▶ _Supplied text_:
Show HN: Analyzing top HN posts with language models

wpietri · on June 10, 2022

The conflict of interest here concerns me. I don't object to content marketing, but I'd rather a) you were clear from the start that you work for this company and are promoting its product, and b) that this "revolves around [...] using Cohere’s Embed endpoint", so that people can judge how much they want to "get into language models" with pay-per-character pricing, as opposed to something more open.

rmbyrro · on June 10, 2022

Do you advocate for the disclaimer only because 1) the sample uses their product or 2) just because they sell a product correlated to the topic?

I see a lot of articles that fall into #2 being published here without a disclaimer. And I think a disclaimer isn't necessary for #2. Even for #1 I wouldn't bother, but I understand the expectation.

Many advocate a lot against ads, targeting, etc. If we also advocate against promotional content, what would companies do to get attention and traffic?

notatoad · on June 10, 2022

most content marketing goes to a post on the company's own website, which is a sort of inherent disclosure.

i don't think asking people to disclose that they work for the company whose product they're promoting is "advocating against promotional content".

rmbyrro · on June 11, 2022

That's true, it's not advocating against. Bad way of expressing.

But I do think it may undercut the power of content marketing by introducing an unconscious and unjustified negative bias.

If a stranger shares it on HN, should I judge it in a different way? What is the true value of highlighting that the author works for the company?

woojoo666 · on June 11, 2022

Do you have a better way of distinguishing between (1) somebody sharing a product because they genuinely think it is good (2) somebody sharing a product because they have a profit motive, despite the product being sh*t.

Proper disclosure is a means to expose bias and external motive. It's not perfect but it's arguably the best method we have right now. There's a reason it's written into law [1]

[1]: https://www.ftc.gov/business-guidance/resources/disclosures-...

rmbyrro · on June 11, 2022

I think the link you shared is about a potentially separate issue.

▶ _Material shown_:
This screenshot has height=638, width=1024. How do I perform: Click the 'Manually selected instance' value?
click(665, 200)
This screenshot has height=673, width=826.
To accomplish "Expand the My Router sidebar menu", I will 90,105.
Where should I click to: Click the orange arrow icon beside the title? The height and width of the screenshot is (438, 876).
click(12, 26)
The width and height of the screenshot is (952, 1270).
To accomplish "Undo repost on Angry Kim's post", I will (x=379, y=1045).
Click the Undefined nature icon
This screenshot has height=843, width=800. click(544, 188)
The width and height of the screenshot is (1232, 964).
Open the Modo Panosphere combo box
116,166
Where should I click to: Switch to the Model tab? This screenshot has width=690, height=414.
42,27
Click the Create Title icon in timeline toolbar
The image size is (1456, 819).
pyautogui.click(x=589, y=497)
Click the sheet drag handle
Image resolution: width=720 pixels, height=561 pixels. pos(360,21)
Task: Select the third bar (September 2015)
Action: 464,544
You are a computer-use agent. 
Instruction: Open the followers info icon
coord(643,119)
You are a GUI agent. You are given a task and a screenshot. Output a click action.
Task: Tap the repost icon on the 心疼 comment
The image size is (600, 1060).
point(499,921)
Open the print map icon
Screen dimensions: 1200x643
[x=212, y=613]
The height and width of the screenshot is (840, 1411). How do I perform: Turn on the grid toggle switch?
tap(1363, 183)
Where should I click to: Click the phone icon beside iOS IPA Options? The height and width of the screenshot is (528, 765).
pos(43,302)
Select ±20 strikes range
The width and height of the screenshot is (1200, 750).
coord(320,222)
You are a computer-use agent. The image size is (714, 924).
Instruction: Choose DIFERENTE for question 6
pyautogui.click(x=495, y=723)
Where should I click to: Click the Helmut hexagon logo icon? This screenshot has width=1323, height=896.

▶ _What to do_:
[a] In the Show HN thread, why does wpietri want the poster to state that the post revolves around Cohere's Embed endpoint? Answer in one to three sentences.
[b] Please answer these questions from the Show HN thread, one per line:
(i) According to notatoad, where does most content marketing go?
(ii) What does woojoo666 say proper disclosure is a means to do?
(iii) What kind of pricing does wpietri mention?

▶ _Results for the exercise_:
[a] wpietri wants people to be able to judge how much they want to "get into language models" with pay-per-character pricing, as opposed to something more open.

[b]
(i) To a post on the company's own website.
(ii) To expose bias and external motive.
(iii) Pay-per-character pricing.